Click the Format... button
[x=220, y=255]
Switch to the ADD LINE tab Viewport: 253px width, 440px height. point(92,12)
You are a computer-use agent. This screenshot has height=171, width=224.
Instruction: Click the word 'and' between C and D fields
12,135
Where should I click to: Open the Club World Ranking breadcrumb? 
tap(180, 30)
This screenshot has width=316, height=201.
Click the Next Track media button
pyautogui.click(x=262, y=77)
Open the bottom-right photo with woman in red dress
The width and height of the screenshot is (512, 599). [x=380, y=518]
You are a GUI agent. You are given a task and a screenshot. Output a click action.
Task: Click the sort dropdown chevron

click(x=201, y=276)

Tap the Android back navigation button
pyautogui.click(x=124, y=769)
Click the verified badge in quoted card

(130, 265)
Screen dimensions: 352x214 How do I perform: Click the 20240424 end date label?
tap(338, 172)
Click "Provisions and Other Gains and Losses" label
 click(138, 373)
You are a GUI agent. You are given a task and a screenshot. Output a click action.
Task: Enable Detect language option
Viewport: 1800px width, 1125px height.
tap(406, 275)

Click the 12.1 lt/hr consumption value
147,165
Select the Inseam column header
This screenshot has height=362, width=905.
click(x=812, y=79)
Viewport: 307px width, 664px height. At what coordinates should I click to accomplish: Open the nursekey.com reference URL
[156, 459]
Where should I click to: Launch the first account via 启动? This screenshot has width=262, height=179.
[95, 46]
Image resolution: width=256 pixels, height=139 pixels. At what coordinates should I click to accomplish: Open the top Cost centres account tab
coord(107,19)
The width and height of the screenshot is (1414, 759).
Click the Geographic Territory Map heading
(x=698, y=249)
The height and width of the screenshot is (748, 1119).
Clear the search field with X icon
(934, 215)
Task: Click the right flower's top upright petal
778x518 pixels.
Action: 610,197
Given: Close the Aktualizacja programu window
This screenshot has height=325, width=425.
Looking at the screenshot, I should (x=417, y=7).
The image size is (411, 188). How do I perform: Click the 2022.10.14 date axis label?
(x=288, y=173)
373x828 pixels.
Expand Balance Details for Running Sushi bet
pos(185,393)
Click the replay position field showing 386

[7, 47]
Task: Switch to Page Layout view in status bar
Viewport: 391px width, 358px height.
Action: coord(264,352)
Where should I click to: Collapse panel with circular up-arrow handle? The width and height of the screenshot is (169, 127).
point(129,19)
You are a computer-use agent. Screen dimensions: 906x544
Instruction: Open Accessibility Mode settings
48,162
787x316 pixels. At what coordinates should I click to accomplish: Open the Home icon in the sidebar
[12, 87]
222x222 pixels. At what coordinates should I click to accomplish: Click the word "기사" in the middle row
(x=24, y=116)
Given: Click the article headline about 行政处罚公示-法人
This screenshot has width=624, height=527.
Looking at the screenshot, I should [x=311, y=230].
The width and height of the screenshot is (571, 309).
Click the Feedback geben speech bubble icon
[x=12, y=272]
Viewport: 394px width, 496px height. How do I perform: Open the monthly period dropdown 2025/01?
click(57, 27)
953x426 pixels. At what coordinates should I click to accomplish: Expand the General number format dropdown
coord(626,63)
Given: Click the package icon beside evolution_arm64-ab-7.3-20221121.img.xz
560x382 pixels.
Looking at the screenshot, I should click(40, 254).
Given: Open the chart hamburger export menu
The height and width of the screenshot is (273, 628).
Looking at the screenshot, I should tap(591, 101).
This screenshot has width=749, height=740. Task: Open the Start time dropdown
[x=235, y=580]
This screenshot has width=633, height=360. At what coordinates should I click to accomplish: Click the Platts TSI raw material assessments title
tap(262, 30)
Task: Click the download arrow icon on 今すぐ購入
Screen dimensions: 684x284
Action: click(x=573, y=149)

※ ※ ※

PROBLEM: Your reply should consist of the records, duplicated exactly.

ANSWER TO THE EXERCISE:
Click the Format... button
[x=220, y=255]
Switch to the ADD LINE tab Viewport: 253px width, 440px height. point(92,12)
You are a computer-use agent. This screenshot has height=171, width=224.
Instruction: Click the word 'and' between C and D fields
12,135
Where should I click to: Open the Club World Ranking breadcrumb? 
tap(180, 30)
This screenshot has width=316, height=201.
Click the Next Track media button
pyautogui.click(x=262, y=77)
Open the bottom-right photo with woman in red dress
The width and height of the screenshot is (512, 599). [x=380, y=518]
You are a GUI agent. You are given a task and a screenshot. Output a click action.
Task: Click the sort dropdown chevron

click(x=201, y=276)

Tap the Android back navigation button
pyautogui.click(x=124, y=769)
Click the verified badge in quoted card

(130, 265)
Screen dimensions: 352x214 How do I perform: Click the 20240424 end date label?
tap(338, 172)
Click "Provisions and Other Gains and Losses" label
 click(138, 373)
You are a GUI agent. You are given a task and a screenshot. Output a click action.
Task: Enable Detect language option
Viewport: 1800px width, 1125px height.
tap(406, 275)

Click the 12.1 lt/hr consumption value
147,165
Select the Inseam column header
This screenshot has height=362, width=905.
click(x=812, y=79)
Viewport: 307px width, 664px height. At what coordinates should I click to accomplish: Open the nursekey.com reference URL
[156, 459]
Where should I click to: Launch the first account via 启动? This screenshot has width=262, height=179.
[95, 46]
Image resolution: width=256 pixels, height=139 pixels. At what coordinates should I click to accomplish: Open the top Cost centres account tab
coord(107,19)
The width and height of the screenshot is (1414, 759).
Click the Geographic Territory Map heading
(x=698, y=249)
The height and width of the screenshot is (748, 1119).
Clear the search field with X icon
(934, 215)
Task: Click the right flower's top upright petal
778x518 pixels.
Action: 610,197
Given: Close the Aktualizacja programu window
This screenshot has height=325, width=425.
Looking at the screenshot, I should (x=417, y=7).
The image size is (411, 188). How do I perform: Click the 2022.10.14 date axis label?
(x=288, y=173)
373x828 pixels.
Expand Balance Details for Running Sushi bet
pos(185,393)
Click the replay position field showing 386

[7, 47]
Task: Switch to Page Layout view in status bar
Viewport: 391px width, 358px height.
Action: coord(264,352)
Where should I click to: Collapse panel with circular up-arrow handle? The width and height of the screenshot is (169, 127).
point(129,19)
You are a computer-use agent. Screen dimensions: 906x544
Instruction: Open Accessibility Mode settings
48,162
787x316 pixels. At what coordinates should I click to accomplish: Open the Home icon in the sidebar
[12, 87]
222x222 pixels. At what coordinates should I click to accomplish: Click the word "기사" in the middle row
(x=24, y=116)
Given: Click the article headline about 行政处罚公示-法人
This screenshot has width=624, height=527.
Looking at the screenshot, I should [x=311, y=230].
The width and height of the screenshot is (571, 309).
Click the Feedback geben speech bubble icon
[x=12, y=272]
Viewport: 394px width, 496px height. How do I perform: Open the monthly period dropdown 2025/01?
click(57, 27)
953x426 pixels. At what coordinates should I click to accomplish: Expand the General number format dropdown
coord(626,63)
Given: Click the package icon beside evolution_arm64-ab-7.3-20221121.img.xz
560x382 pixels.
Looking at the screenshot, I should click(40, 254).
Given: Open the chart hamburger export menu
The height and width of the screenshot is (273, 628).
Looking at the screenshot, I should tap(591, 101).
This screenshot has width=749, height=740. Task: Open the Start time dropdown
[x=235, y=580]
This screenshot has width=633, height=360. At what coordinates should I click to accomplish: Click the Platts TSI raw material assessments title
tap(262, 30)
Task: Click the download arrow icon on 今すぐ購入
Screen dimensions: 684x284
Action: click(x=573, y=149)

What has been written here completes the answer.